This is the 3rd and final project of Software Development for Algorithmic Problems. In this project, we compare 2 different vector space representations for the MNIST image dataset, and evaluate how they perform on nearest neighbor search and clustering.
We used a (mirrored) CNN autoencoder architecture which includes a bottleneck layer in the middle. After training the model, we "feed" each image to the network as input, we take the output of this bottleneck layer and use it as a new vector representation for this image. In our case, this bottleneck layer produces 10 output values so the above procedure can be expressed more formally as a mapping: 784d space -> 10d space :
With the completion of part 1 the new (latent space) representations for the MNIST training and test sets will be stored in the 2 output files specified by the user in the command line. These 2 files are located in output_files/output_dataset_file and output_files/output_query_file respectively.
(update: producing 20 output values instead of 10 in the bottleneck layer seems to be working better)
We have already conducted a similar experiment in Project 1 and we knew that using LSH for Approximate NN Search was already performing very well (~1 approximation ratio and a lot faster than Exact NN search) . This time, we added Exact NN Search in the reduced vector space to our comparisons. Its approximation factor is higher as expected (~1.9), but the search time is almost halved compared to LSH.
In this section, we implemented earth mover's distance and compared it to manhattan distance, our default metric for measuring similarity
between 2 images up to this point. For each image in the query set, its 10 nns are found using both metrics. The files containing labels
are used here in order to measure the accuracy of each approach. It turned out that for MNIST, manhattan distance is both more accurate
and substantially faster.
To compute the earth mover's distance between 2 images, we had to minimize an objective function with respect to some constraints. For this
purpose, google or-tools was used.
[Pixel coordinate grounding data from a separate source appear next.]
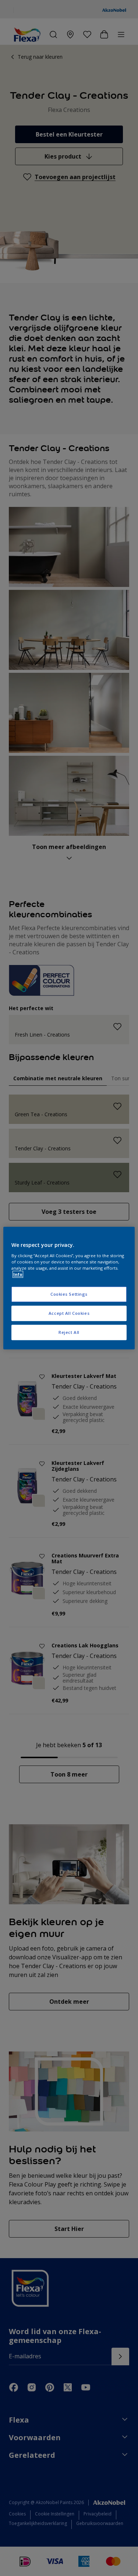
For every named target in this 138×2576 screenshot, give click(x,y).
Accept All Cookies (69, 1313)
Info (17, 1274)
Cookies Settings (69, 1294)
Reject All (69, 1332)
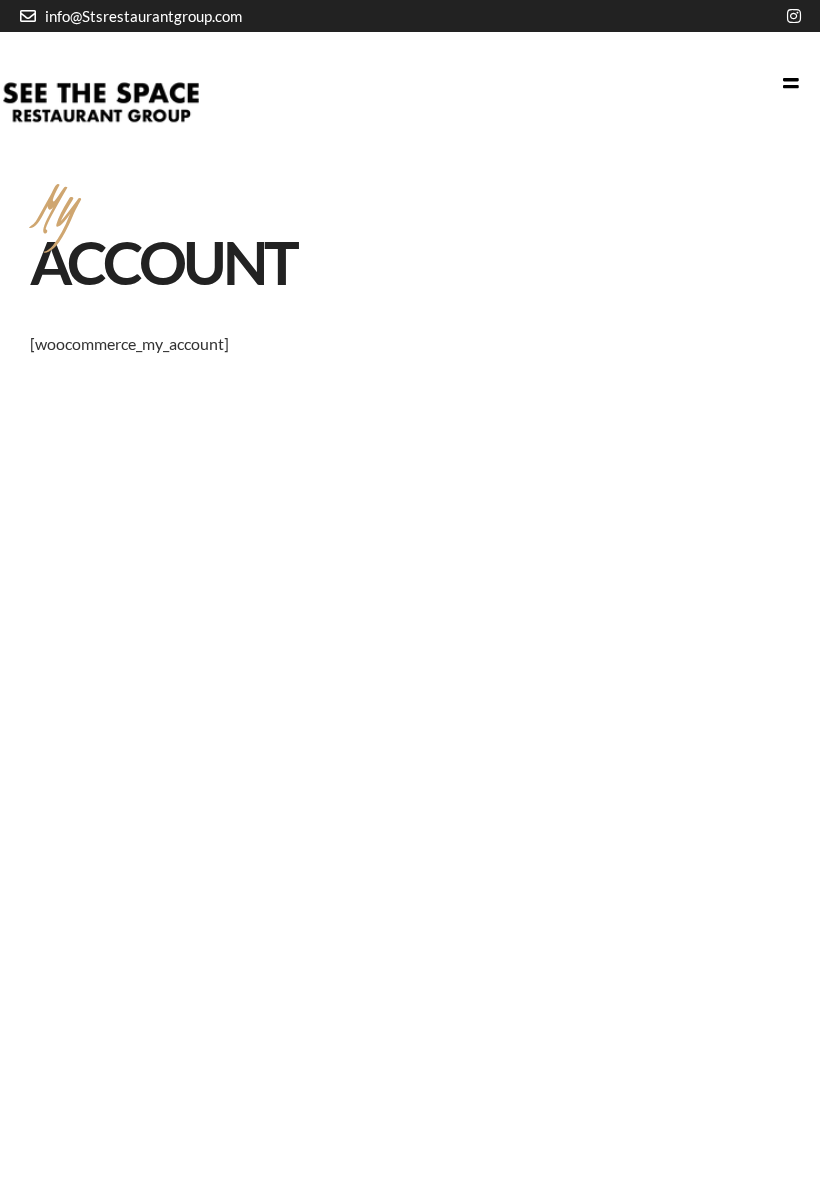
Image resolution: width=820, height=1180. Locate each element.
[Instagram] (794, 16)
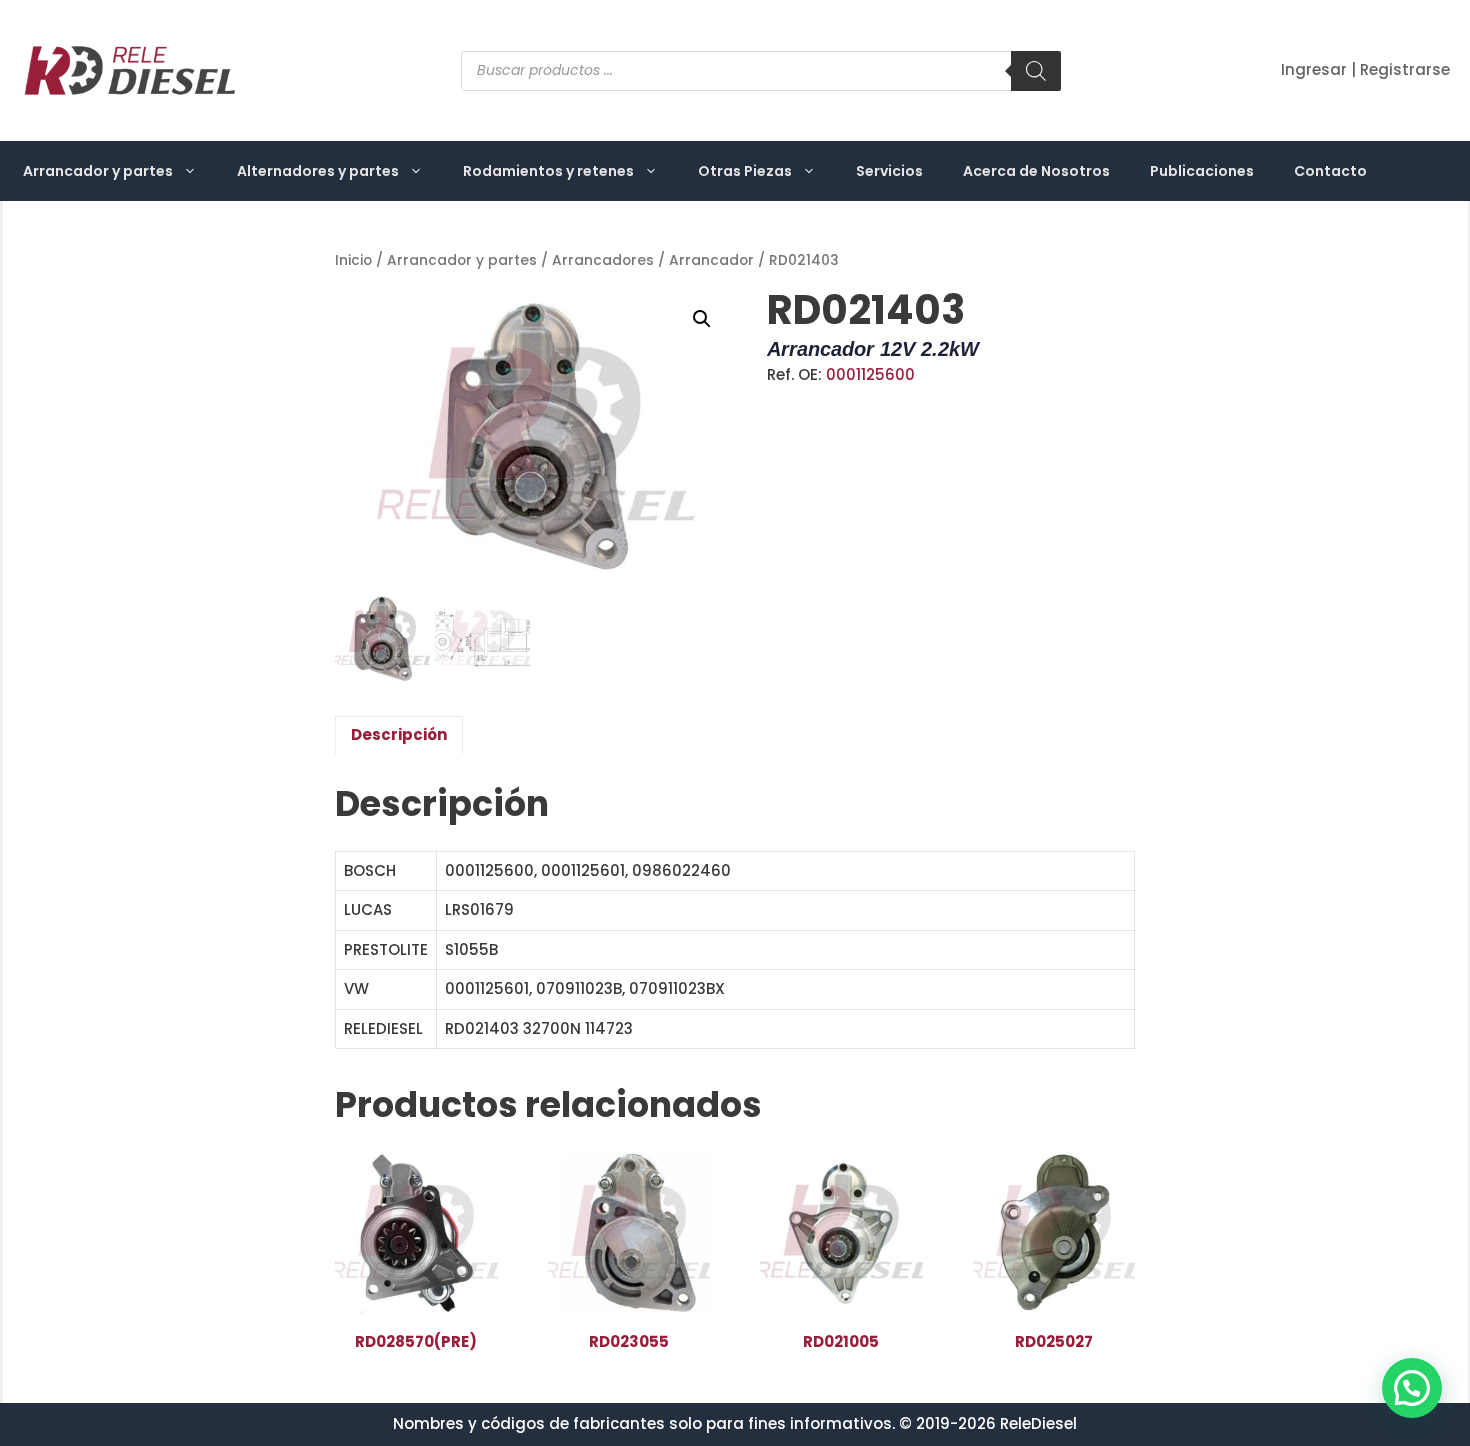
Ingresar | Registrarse (1365, 69)
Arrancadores (603, 260)
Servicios (889, 171)
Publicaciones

To download and install OR-Tools for C++, refer to the official installation
page.
In this section, we compared 3 different clustering procedures:
- clustering in 10d vector space + computing silhouette and objective function in 784d vector space
- clustering in 784d vector space + computing silhouette and objective function in 784d vector space
- create clusters using cnn's class predictions for the training set (784d) + computing silhouette and objective function in 784d vector space
The evaluation of each procedure (silhouette and objective) had to be made in the original vector space for our comparisons to make sense. We observed that number (1) produced the worst results, which is something we expected because of the reduced dimensionality of the data. Procedures (2) and (3) performed similarly but (2) achieved slightly higher silhouette score and lower clustering objective value.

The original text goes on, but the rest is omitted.